Embracing My Scars: A Journey of Resilience and Adventure
My body is adorned with scars. If you ever want to talk stitches, I have had many, but the most stitches I’ve ever had come from my first encounter and need for them. I was eight years old when I survived a car accident. Something within the car: the glass from the window, the car, or perhaps the Christmas toys surrounding me lacerated my forehead. The delicate skin rolled up like a lampshade and required over 50 delicate, fairy-like stitches to recover. The second encounter with stitches was when a benign tumor was removed from my foot in the 8th grade. Then I had a solid decade between needing them, but in 2024, when I was diagnosed with Stage 1 Melanoma, I stopped counting the biopsies and stitches for the sake of my mental health.
Therefore, it seems only fitting to me that mental health awareness month and melanoma awareness month should be in the same month because they are, for me at least, one and the same. I am so fortunate to be a cancer survivor and have had the privilege to afford preventative health care and cancer itself. A funny thing happens when you stand face to face with your mortality so young and then be reminded in your early twenties that you are not, in fact, the invincible force you pretend to be.
Author Glennon Doyel talks about sobriety and how, since becoming sober, she has never felt okay. This is how I describe being a highly sensitive person (HSP), a term claimed by psychologist Dr. Elaine Aron. To add more context, if I were a Disney character, I would be self-described as Olaf, full of fun facts and a whole lot of existential dread; components only heightened through my experiences of the health of trauma.
When Adam and I got married nearly 10 years ago, our wedding photographer offered to edit my melanoma scars on my back. My wedding dress was gorgeous, with delicate lace and a plunging back that showed the crisp pink of the healing surgeries. Additionally, I had 3 biopsies the week before. Two out of the three turned out to be malignant and required removal. They were going to prioritize getting me in before our two-week honeymoon. I remember taking the phone call in my outback Subaru and sobbing on my steering wheel as rain pounded the car. I think Mother Earth was crying with me.

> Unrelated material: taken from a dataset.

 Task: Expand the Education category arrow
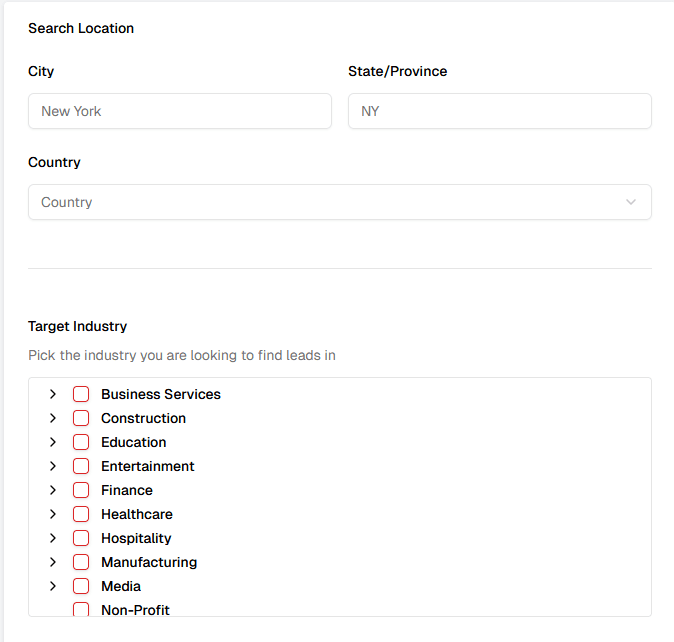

Long before, I was a mother, a wife, or a working professional. I was an athlete. Summer days were spent on the tennis court or the lake doing any water sport I could try (thus, the increased likelihood of skin cancer). I was an avid camper and took many hikes with my family, naming the trees. My mother, being an educator, always took the opportunity to interpret and teach the natural world to me.

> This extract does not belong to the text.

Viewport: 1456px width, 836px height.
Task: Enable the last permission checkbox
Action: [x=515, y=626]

In college, my sister introduced my boyfriend and me to rock climbing. I dropped the boyfriend but kept the rock climbing. Like Olaf, my bravery often comes with clauses, and I don’t always pursue things without nerves. The first few times on a rope, I maybe only made it halfway up the wall until I was mentally strong enough to reach the top. Then, I discovered bouldering and retired from ropes. My love for bouldering continues to this day, but the nerves still take conquering the first top out (going from climbing the boulder to standing on top of it) of the day.
While climbing is inherently dangerous, I’ve managed to do it safely. However, within the first six months of my mountain bike, I had to take a trip to the ER. I still have the very sliced knee as evidence of this encounter. Flying over the handlebars, I remember thinking, “Well, there is a first time for everything!”
I do sports that scare me in places that I love and fill me with wonder, but I do the sports that scare me so I can continuously show up bravely in life. I am flexing my physical and mental muscles to show up and do my life with poise and ease. The scars no longer scare me. They tell of adventures big and bold and share how I showed up in life ready to love fiercely and be a force of good. A scar after all is nothing short of a map of how adventure came to be.